The clearest thing I remember was not wanting to be unwrapped when it was over. It has brought me to a new insight about myself. I have always wanted to be protected, cared for, nurtured and yes, mothered.
I have not liked being out in the big, bad world without life skills, social skills or safety net. I have not liked doing battle with my mind and emotions, the old negative tapes that play unbidden, and realities that reached out and slapped me up-side the head whenever the mood struck.
Growing up didn’t happen to me, just growing older. Born to a mother who bragged about never having to hold her babies, in a family where nurture had no meaning and the sister-mamas were needed elsewhere and left the farm, and me, as soon as earthly possible, I likened childhood to being hatched and set out to pasture. But most animals nurture their young.

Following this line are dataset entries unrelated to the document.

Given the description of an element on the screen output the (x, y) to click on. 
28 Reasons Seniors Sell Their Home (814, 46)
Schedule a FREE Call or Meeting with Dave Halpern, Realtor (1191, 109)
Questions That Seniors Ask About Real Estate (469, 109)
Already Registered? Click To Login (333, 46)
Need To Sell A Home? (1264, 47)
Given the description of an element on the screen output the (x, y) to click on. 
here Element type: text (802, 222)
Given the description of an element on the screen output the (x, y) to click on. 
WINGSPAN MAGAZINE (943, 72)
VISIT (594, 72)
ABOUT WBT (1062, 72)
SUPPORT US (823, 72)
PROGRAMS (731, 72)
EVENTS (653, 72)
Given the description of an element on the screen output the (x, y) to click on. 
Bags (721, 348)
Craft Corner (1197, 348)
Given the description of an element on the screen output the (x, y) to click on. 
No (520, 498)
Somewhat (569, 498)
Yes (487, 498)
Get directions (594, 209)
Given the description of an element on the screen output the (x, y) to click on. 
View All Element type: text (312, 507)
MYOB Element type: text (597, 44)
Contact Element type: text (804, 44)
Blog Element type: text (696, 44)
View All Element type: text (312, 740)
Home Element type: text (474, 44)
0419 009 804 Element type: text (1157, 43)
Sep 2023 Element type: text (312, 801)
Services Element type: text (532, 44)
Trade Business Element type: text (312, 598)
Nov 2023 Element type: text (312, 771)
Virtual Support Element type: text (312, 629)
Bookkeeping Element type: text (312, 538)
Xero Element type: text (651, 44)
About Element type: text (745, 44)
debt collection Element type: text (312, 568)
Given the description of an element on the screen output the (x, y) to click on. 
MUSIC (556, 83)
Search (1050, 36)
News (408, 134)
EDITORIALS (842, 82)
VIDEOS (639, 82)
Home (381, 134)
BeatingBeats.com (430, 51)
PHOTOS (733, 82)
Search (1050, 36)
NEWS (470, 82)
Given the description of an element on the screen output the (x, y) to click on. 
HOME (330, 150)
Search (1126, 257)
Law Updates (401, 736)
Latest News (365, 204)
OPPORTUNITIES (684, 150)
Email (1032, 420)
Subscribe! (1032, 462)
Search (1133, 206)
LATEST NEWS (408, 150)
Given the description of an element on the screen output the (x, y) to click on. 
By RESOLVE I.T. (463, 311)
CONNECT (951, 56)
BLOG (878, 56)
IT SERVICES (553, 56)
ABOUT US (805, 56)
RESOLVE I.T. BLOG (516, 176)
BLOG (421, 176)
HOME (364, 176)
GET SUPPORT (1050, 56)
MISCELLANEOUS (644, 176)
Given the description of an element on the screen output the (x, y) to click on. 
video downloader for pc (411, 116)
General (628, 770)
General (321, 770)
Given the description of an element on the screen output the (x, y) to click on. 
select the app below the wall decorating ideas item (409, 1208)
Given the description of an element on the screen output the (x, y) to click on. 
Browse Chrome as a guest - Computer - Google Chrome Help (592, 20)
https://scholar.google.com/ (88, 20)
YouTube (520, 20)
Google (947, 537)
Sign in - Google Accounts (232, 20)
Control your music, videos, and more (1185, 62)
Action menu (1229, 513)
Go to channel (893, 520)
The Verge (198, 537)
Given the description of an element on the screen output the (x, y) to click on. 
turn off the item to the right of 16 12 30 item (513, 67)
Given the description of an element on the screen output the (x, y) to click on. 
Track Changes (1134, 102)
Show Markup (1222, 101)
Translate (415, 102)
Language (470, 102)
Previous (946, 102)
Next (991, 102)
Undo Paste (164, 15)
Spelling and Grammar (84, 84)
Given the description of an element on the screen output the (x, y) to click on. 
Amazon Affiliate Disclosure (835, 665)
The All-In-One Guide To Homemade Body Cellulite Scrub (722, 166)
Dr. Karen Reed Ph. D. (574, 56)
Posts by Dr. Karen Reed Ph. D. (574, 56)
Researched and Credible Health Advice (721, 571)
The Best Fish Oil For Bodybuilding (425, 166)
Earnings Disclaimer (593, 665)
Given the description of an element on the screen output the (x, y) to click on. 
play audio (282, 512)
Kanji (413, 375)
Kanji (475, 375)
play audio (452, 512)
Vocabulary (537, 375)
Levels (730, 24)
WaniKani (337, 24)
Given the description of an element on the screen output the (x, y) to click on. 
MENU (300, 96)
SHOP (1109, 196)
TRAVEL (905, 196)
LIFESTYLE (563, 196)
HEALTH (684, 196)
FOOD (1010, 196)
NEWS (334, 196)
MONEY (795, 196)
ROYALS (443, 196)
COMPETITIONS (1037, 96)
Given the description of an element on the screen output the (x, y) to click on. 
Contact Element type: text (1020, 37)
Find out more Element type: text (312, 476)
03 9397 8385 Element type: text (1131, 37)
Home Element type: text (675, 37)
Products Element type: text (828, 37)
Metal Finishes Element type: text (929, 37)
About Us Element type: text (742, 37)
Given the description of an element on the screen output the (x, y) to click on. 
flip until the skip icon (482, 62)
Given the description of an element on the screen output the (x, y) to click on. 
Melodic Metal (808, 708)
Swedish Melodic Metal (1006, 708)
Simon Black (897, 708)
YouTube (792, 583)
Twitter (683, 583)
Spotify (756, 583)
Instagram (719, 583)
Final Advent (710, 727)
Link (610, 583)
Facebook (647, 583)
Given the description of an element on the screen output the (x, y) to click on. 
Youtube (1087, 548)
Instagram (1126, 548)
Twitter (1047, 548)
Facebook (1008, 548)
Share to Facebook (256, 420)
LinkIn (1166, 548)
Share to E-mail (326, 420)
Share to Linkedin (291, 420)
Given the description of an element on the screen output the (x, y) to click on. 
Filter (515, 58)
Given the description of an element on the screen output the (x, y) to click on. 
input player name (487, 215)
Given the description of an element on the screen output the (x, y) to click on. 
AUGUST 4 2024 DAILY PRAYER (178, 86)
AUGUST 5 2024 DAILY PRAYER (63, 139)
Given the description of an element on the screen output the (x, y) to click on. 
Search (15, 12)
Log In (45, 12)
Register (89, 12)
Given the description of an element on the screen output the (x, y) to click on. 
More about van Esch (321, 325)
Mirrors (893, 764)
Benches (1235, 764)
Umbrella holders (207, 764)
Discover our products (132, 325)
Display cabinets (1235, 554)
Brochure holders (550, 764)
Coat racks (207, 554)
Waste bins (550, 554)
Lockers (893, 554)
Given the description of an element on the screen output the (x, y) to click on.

Of course there was incest, domestic abuse, the cold war between my parents, all of which had to be coped with, navigated through and never spoken of. I do not know when I would have learned positive life skills to carry into the big wide world. What I carried with me the day I left home was a sack of coping skills that were limited to surviving childhood and the sureness that the outside world was somehow kinder than my family home. There was Leave It to Beaver, My Three Sons, and Father Knows Best out in the real world after all.
It has taken many decades for me to admit my toolbox was empty. It has taken decades to admit I have never known how to fill it up. It has taken decades to admit to never knowing what I never knew and that I am in need of a good overhaul in my thinking, but lying there all swaddled in blankets in the operating room I got a better feeling of where to begin. I begin at the beginning.